### WHAT THE EXERCISE ASKS
Line by line, transcribe all of the entries exactly.

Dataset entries

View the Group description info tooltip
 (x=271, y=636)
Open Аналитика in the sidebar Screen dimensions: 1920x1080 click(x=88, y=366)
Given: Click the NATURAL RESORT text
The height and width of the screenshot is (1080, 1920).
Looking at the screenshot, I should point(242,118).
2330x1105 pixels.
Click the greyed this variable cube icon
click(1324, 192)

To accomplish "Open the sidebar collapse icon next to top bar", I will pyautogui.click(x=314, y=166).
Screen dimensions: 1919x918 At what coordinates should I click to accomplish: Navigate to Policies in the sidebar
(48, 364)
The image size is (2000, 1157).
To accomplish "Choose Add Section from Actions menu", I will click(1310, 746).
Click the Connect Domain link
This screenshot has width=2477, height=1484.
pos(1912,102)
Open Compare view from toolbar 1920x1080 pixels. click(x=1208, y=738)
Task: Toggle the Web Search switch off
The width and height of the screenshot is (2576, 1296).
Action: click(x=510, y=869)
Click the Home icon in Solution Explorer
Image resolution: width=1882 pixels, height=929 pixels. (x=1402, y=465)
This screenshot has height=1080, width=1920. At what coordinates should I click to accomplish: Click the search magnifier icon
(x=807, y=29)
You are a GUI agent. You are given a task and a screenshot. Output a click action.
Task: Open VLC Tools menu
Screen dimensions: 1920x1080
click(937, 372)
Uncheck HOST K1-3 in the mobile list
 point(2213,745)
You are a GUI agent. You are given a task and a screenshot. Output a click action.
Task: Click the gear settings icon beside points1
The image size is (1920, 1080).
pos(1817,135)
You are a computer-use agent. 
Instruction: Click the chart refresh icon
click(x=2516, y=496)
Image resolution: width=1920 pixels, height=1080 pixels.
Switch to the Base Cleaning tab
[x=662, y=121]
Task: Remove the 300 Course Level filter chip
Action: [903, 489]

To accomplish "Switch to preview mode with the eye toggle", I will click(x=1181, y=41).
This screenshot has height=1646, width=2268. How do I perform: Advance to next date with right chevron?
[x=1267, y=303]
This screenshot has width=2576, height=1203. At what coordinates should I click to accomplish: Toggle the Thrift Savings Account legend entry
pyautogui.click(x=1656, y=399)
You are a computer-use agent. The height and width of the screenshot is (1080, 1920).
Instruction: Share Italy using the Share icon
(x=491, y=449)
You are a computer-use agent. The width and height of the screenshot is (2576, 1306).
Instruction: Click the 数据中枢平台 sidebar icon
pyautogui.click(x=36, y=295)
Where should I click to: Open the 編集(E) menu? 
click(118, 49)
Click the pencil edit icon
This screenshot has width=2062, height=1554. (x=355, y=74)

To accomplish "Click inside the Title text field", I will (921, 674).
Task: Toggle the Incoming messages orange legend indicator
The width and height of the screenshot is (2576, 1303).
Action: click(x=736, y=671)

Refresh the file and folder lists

### EXERCISE RESULT
View the Group description info tooltip
 (x=271, y=636)
Open Аналитика in the sidebar Screen dimensions: 1920x1080 click(x=88, y=366)
Given: Click the NATURAL RESORT text
The height and width of the screenshot is (1080, 1920).
Looking at the screenshot, I should point(242,118).
2330x1105 pixels.
Click the greyed this variable cube icon
click(1324, 192)

To accomplish "Open the sidebar collapse icon next to top bar", I will pyautogui.click(x=314, y=166).
Screen dimensions: 1919x918 At what coordinates should I click to accomplish: Navigate to Policies in the sidebar
(48, 364)
The image size is (2000, 1157).
To accomplish "Choose Add Section from Actions menu", I will click(1310, 746).
Click the Connect Domain link
This screenshot has width=2477, height=1484.
pos(1912,102)
Open Compare view from toolbar 1920x1080 pixels. click(x=1208, y=738)
Task: Toggle the Web Search switch off
The width and height of the screenshot is (2576, 1296).
Action: click(x=510, y=869)
Click the Home icon in Solution Explorer
Image resolution: width=1882 pixels, height=929 pixels. (x=1402, y=465)
This screenshot has height=1080, width=1920. At what coordinates should I click to accomplish: Click the search magnifier icon
(x=807, y=29)
You are a GUI agent. You are given a task and a screenshot. Output a click action.
Task: Open VLC Tools menu
Screen dimensions: 1920x1080
click(937, 372)
Uncheck HOST K1-3 in the mobile list
 point(2213,745)
You are a GUI agent. You are given a task and a screenshot. Output a click action.
Task: Click the gear settings icon beside points1
The image size is (1920, 1080).
pos(1817,135)
You are a computer-use agent. 
Instruction: Click the chart refresh icon
click(x=2516, y=496)
Image resolution: width=1920 pixels, height=1080 pixels.
Switch to the Base Cleaning tab
[x=662, y=121]
Task: Remove the 300 Course Level filter chip
Action: [903, 489]

To accomplish "Switch to preview mode with the eye toggle", I will click(x=1181, y=41).
This screenshot has height=1646, width=2268. How do I perform: Advance to next date with right chevron?
[x=1267, y=303]
This screenshot has width=2576, height=1203. At what coordinates should I click to accomplish: Toggle the Thrift Savings Account legend entry
pyautogui.click(x=1656, y=399)
You are a computer-use agent. The height and width of the screenshot is (1080, 1920).
Instruction: Share Italy using the Share icon
(x=491, y=449)
You are a computer-use agent. The width and height of the screenshot is (2576, 1306).
Instruction: Click the 数据中枢平台 sidebar icon
pyautogui.click(x=36, y=295)
Where should I click to: Open the 編集(E) menu? 
click(118, 49)
Click the pencil edit icon
This screenshot has width=2062, height=1554. (x=355, y=74)

To accomplish "Click inside the Title text field", I will (921, 674).
Task: Toggle the Incoming messages orange legend indicator
The width and height of the screenshot is (2576, 1303).
Action: click(x=736, y=671)

Refresh the file and folder lists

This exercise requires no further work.